A las nueve y media todo funcionaba a la perfección, el compresor empujaba como nunca, entonces volvimos a dar agua en toda la casa.

¿Pablito, querés que te haga unos mates?

En la galería juntamos todas nuestras herramientas.

Pero cómo, ¿vinieron a trabajar?

Nos despedimos pasada la hora de la cena, la tía Haydée y Élida nos agradecieron con besos y abrazos, la abuela Esther, por no desentonar, también agradecía, aunque yo me di cuenta de que no entendía bien por qué.

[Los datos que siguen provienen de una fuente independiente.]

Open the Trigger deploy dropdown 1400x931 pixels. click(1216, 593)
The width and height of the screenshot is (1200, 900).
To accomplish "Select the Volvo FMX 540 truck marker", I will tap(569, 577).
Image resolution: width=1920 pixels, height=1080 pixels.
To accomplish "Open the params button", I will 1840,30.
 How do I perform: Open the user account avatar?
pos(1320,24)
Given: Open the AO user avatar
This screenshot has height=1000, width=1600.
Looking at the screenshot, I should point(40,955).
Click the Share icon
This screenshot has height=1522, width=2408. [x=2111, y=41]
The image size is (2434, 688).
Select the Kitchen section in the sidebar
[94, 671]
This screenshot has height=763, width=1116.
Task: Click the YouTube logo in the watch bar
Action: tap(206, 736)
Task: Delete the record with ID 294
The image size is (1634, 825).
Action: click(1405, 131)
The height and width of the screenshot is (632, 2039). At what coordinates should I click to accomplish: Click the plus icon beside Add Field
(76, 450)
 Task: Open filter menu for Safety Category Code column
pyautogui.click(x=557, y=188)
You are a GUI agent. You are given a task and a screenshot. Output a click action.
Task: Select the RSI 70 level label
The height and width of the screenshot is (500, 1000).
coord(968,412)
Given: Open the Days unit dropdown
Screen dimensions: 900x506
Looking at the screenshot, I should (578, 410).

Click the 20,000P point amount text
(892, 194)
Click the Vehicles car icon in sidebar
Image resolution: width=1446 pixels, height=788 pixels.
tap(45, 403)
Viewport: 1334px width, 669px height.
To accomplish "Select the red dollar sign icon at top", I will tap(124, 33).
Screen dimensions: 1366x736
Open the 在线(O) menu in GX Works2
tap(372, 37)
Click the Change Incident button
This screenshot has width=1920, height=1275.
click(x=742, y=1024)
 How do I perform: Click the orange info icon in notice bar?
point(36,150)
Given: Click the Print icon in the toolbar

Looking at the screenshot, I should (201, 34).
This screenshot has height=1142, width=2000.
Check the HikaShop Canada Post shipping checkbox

Me acarició la cara, me miró sonriente y mientras me abrazaba me dijo al oído, qué lindo que viniste a visitarme…

La abuela Esther y yo fuimos preferidos uno del otro, una forma de afecto y familiaridad que no se puede repetir; me quedaron sus historias, sus ganas de vivir más allá de sus penas, su paciencia infinita, su incondicional carácter de abuela, aromas y sabores. Me quedaron, por supuesto, sus caricias en la cara, y la certeza de que detrás de cada uno de sus olvidos, se escondía siempre la alegría de verme como si fuera la primera vez.